The results are often quite eye-opening and make mining the network very convenient. For example, you can start just searching for a company name, and the system will provide contacts who work at that company, but also others who work in similar companies in the same industry or even adjacent industries.
This is not perfect by far. Quite often, it’s not clear why the search engine is providing a result that doesn’t seem to have much to do with the original query. But filtering out this noise is much easier than finding the right people in the first place, so it’s still a huge time saver. And on the positive side, you keep seeing profiles of people that you might never have thought of, but could actually be relevant in a more indirect and creative way.
Of course generative AI can then also help you write the intro texts to the people you want to contact. I use our portfolio company TextCortex’s tools for this. Their next generation product will be able to mimick my style even better. But it’s amazing how TextCortex’s Zeno assistant already gets facts right that I didn’t even mention.
A few things I’ve learned
Most of us by now have played with ChatGPT and similar tools, and you have almost certainly experienced these magical moments when the machine did something that you didn’t expect.
But anybody who has been in tech for long enough knows: there’s a long way from the cool demo to something that people will use on a regular basis and that will truly move the needle in a business.

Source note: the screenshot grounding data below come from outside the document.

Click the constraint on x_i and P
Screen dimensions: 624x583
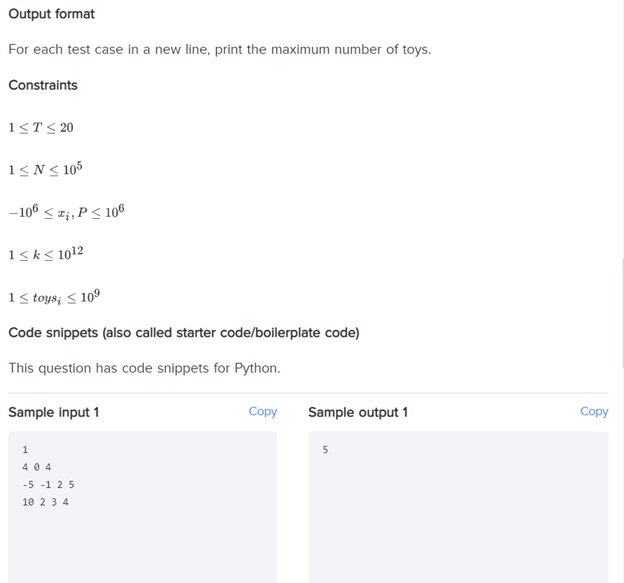66,212
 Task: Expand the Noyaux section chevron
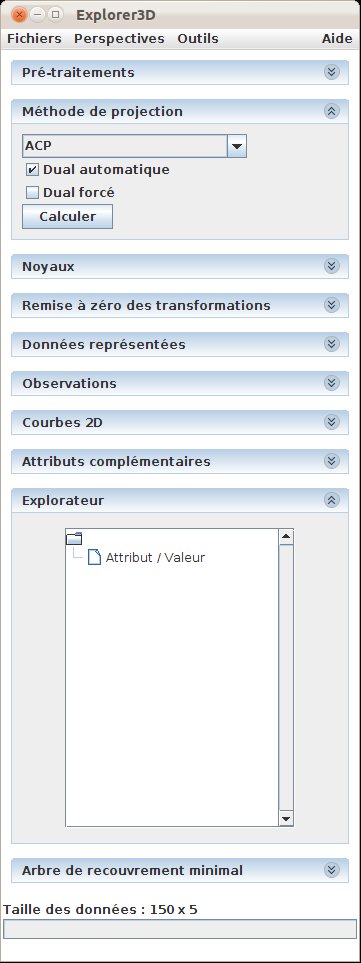[x=332, y=266]
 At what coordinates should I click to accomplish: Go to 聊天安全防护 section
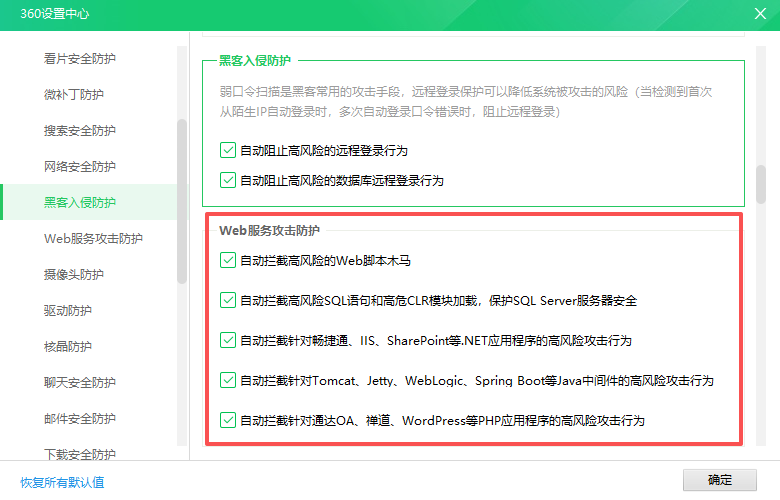click(x=80, y=382)
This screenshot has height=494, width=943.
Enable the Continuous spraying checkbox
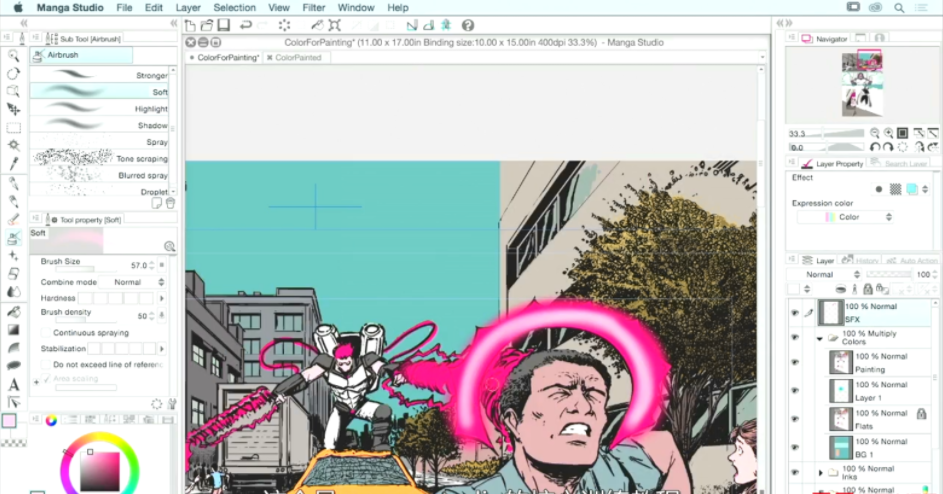coord(46,333)
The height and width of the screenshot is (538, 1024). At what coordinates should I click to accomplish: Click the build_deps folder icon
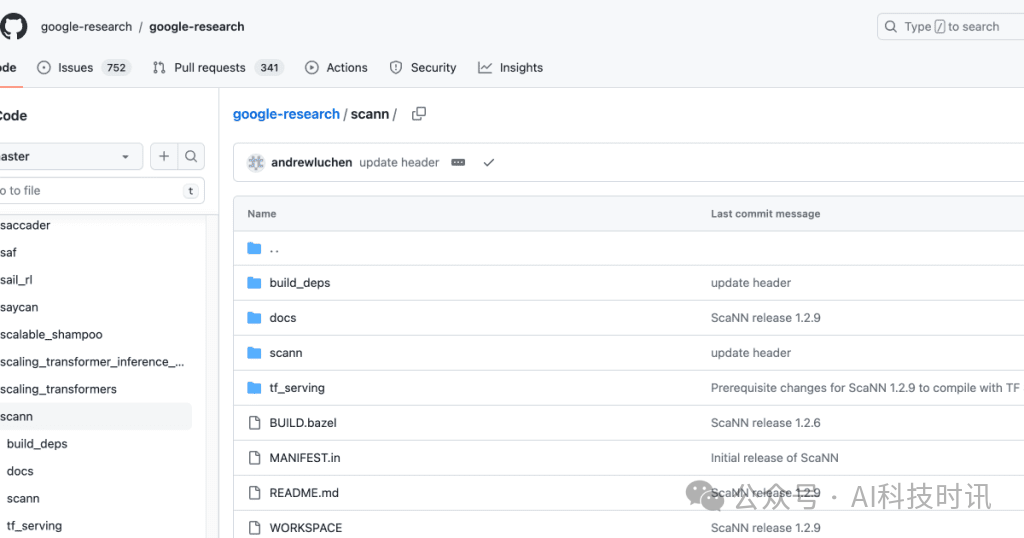(254, 283)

My experiments showed that GPT-4 (as the currently most advanced language model) is really good at a few things:
- Summarizing text in a very smart and mostly precise way
- Extracting information from unstructured text
- Coming up with first drafts of deliverables
- Finding patterns
But there are a lot of problems for the use cases described above:
- The well-known problem of hallucinations — the model making up something out of thin air — is a problem on several levels. Even if you tell GPT-4 to just stick to the facts you’re providing, it will occasionally still invent something else. And even very clear instructions — like “don’t number the companies that you are extracting from this text” — are ignored about 5% of the time. It’s not clear how this can be controlled perfectly.
- Current models have a fairly tight “token limit” that restricts the size of inputs and outputs. For example, GPT-4 currently has an 8k token limit, which translates to about 4–5k words for both input and output. That’s not too bad, but means that you can’t feed it large documents. In practice, this means that you often have to split up inputs into smaller chunks, which creates its own problems from losing context.
- Garbage in, garbage out: That’s true for language models as well. When you use external data sources like web searches, it’s crucial to control carefully what you are providing as the input. There is a lot of human-led tweaking necessary to get the right results.
- The recent hype around “agent-based” frameworks like AutoGPT might suggest that AI models can already act independently. In my experience, that’s far from the truth. A complex task like a market analysis still has to be carefully scripted to produce a usable result. However, there is certainly a path to more autonomous systems.